Input data:
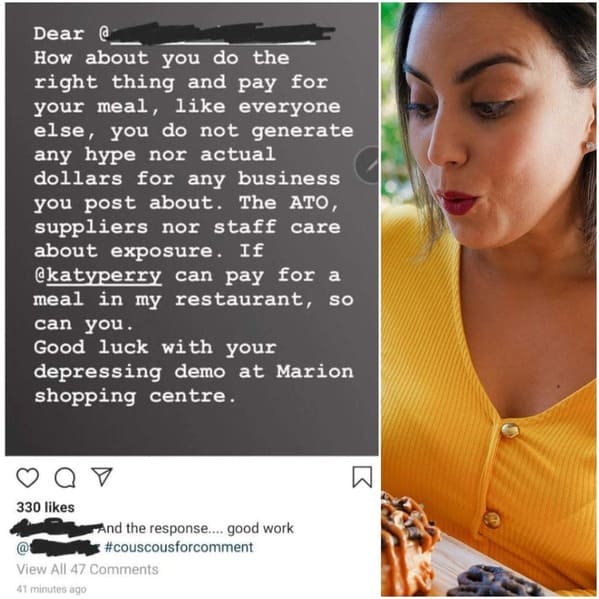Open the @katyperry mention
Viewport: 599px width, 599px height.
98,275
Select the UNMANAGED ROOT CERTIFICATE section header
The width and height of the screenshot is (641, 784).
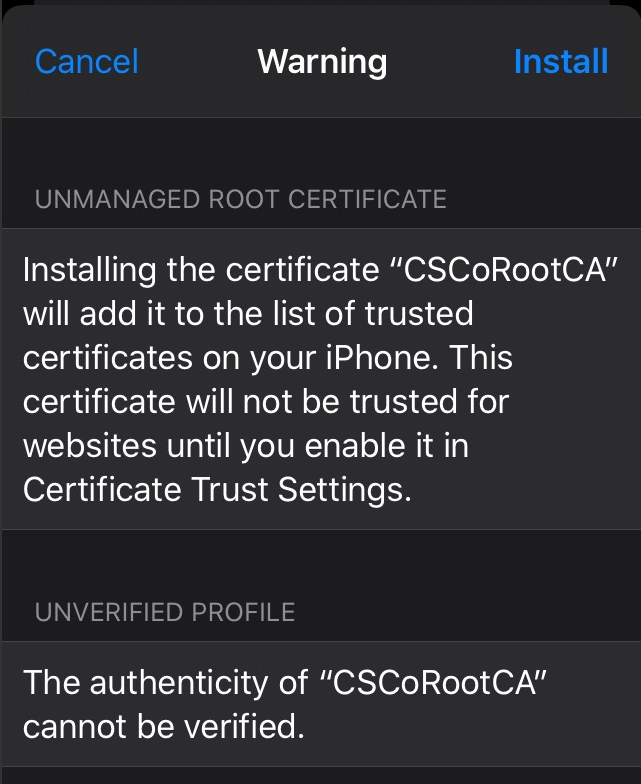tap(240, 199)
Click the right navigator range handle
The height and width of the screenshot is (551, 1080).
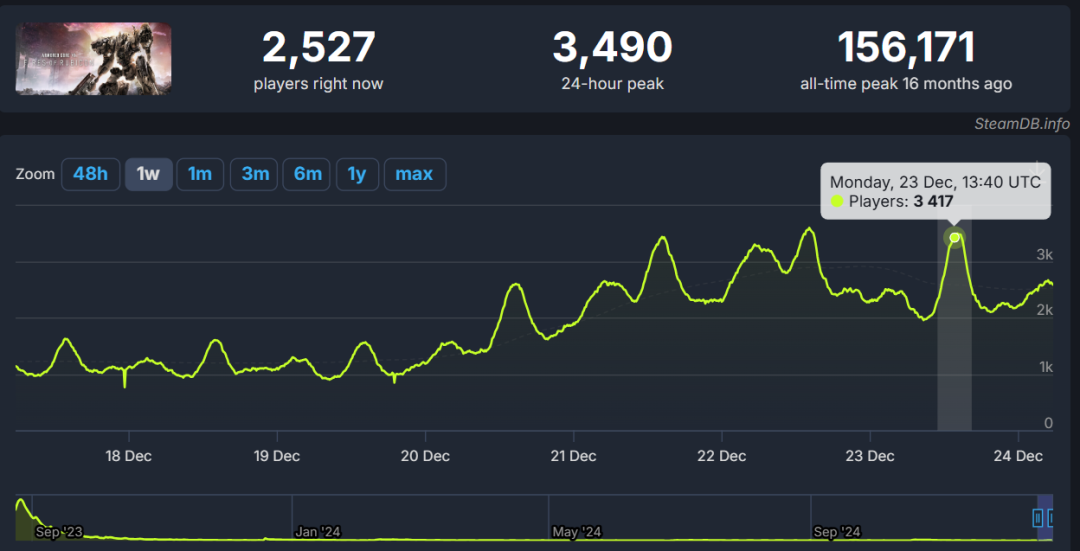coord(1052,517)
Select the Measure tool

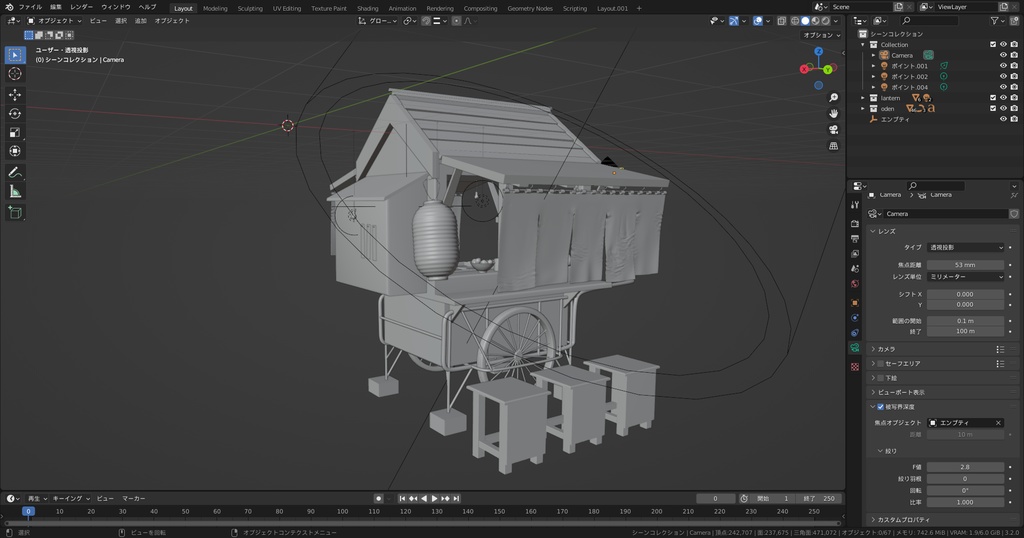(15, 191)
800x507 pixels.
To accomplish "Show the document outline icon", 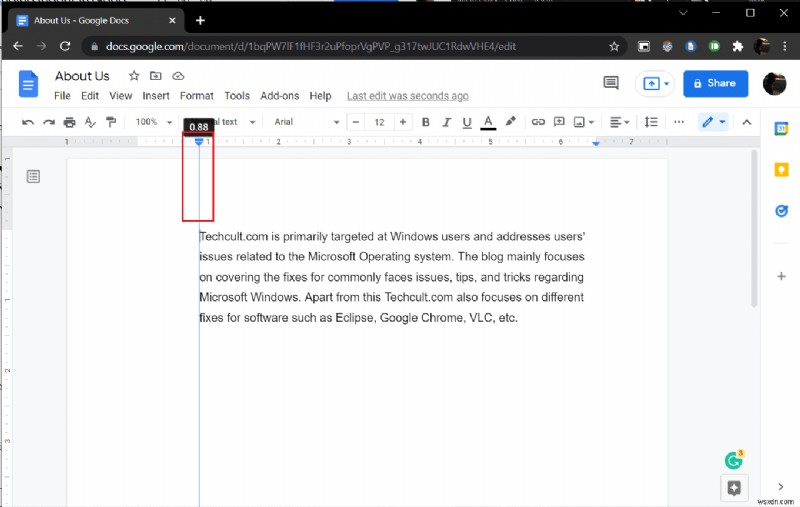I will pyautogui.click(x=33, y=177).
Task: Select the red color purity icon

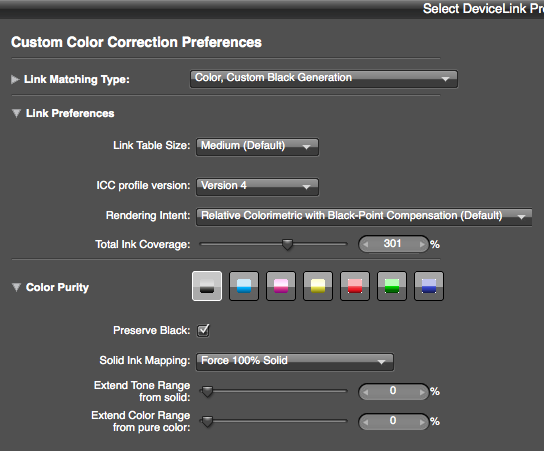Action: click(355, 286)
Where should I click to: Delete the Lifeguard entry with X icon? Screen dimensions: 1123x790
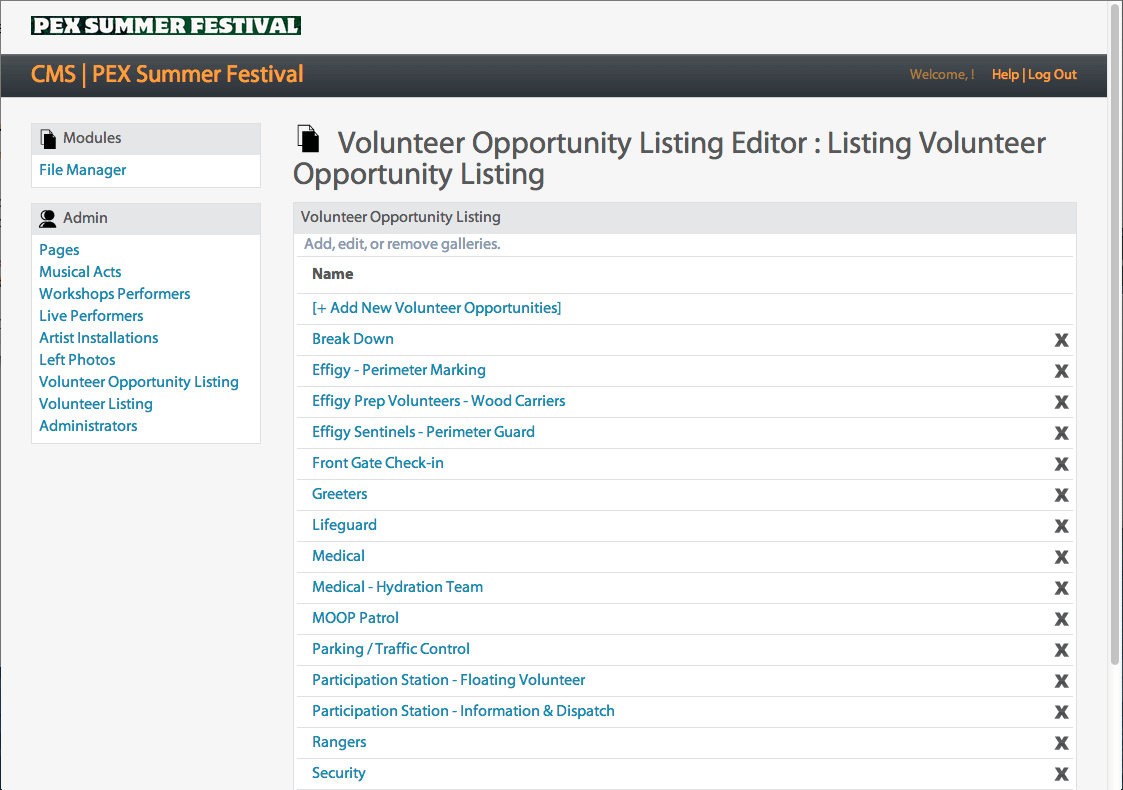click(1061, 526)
==
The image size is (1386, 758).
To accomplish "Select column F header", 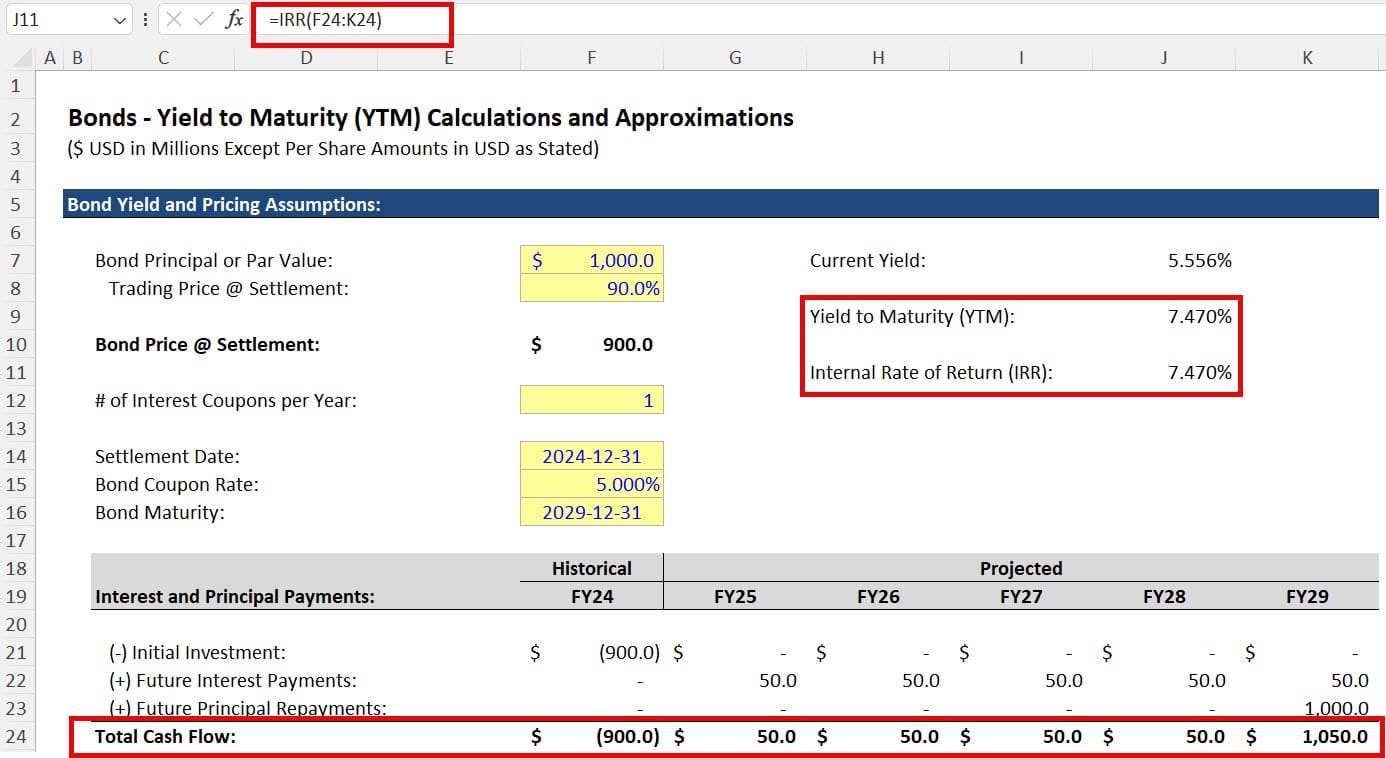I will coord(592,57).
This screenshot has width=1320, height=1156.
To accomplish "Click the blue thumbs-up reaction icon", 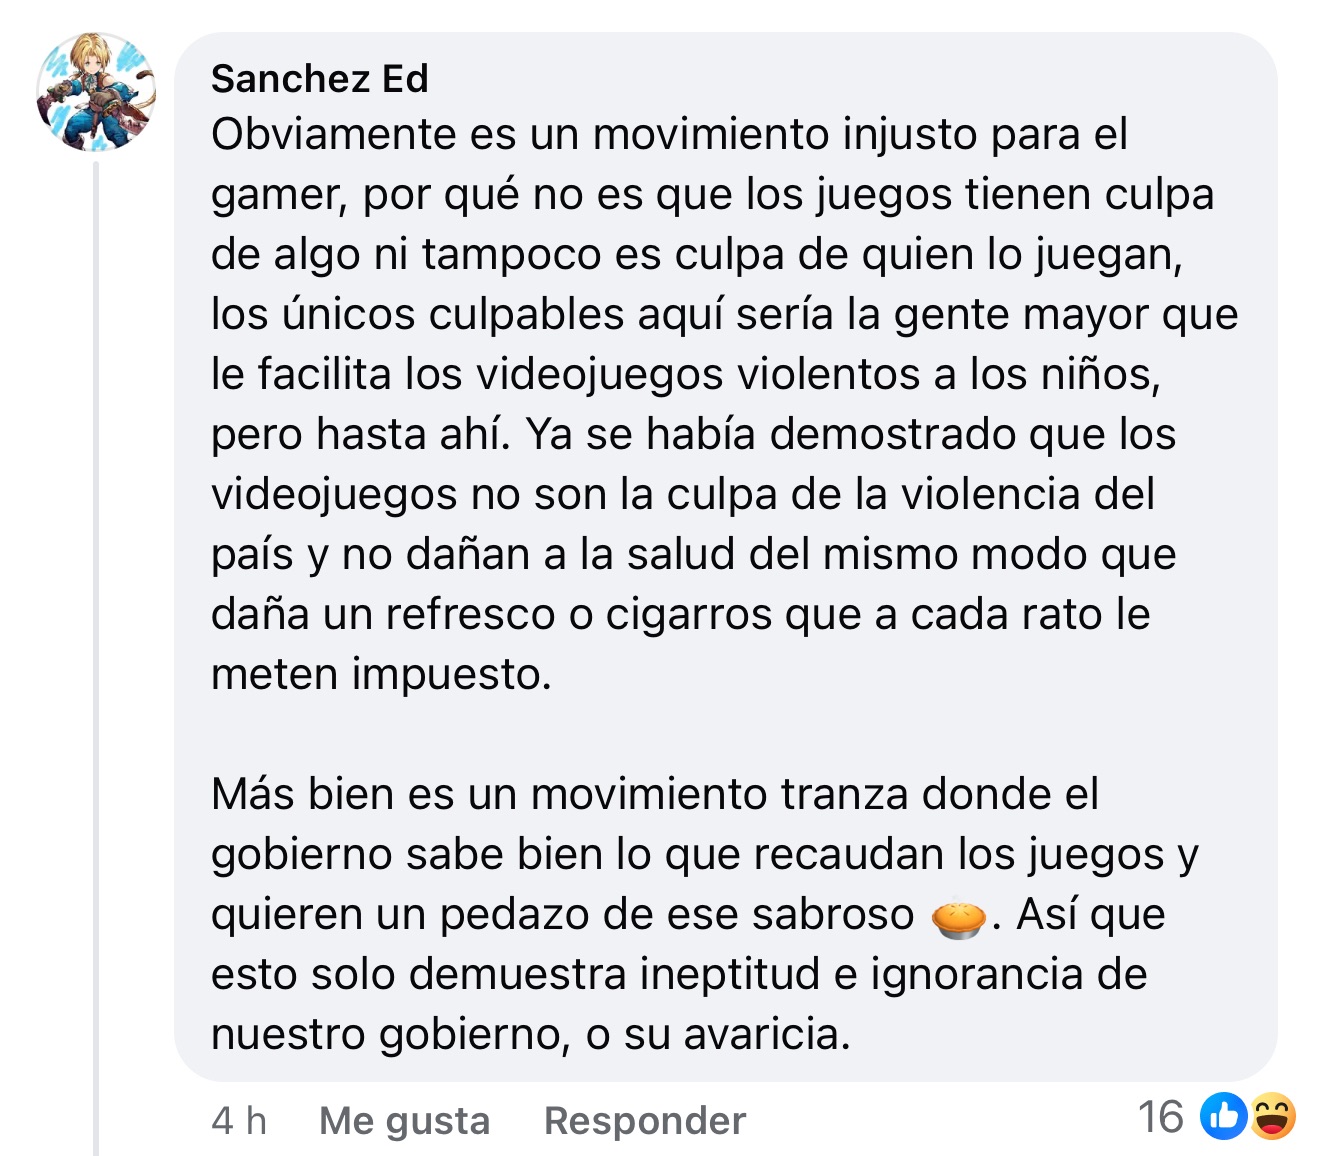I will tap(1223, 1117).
--
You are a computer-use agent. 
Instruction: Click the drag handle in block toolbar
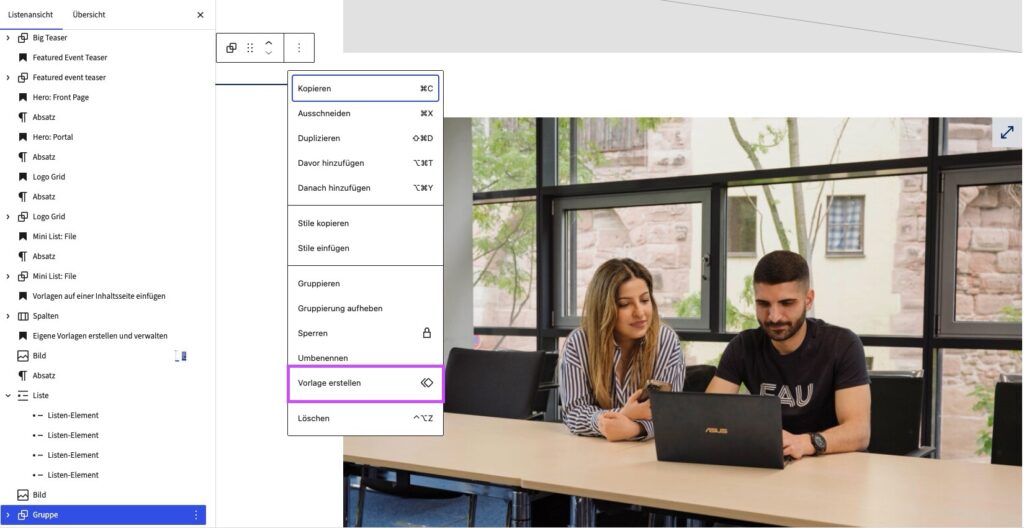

Work to be completed:
Copy every line where the word "handle" is present in the entries above.

Result for this exercise:
Click the right navigator range handle
Instruction: Click the drag handle in block toolbar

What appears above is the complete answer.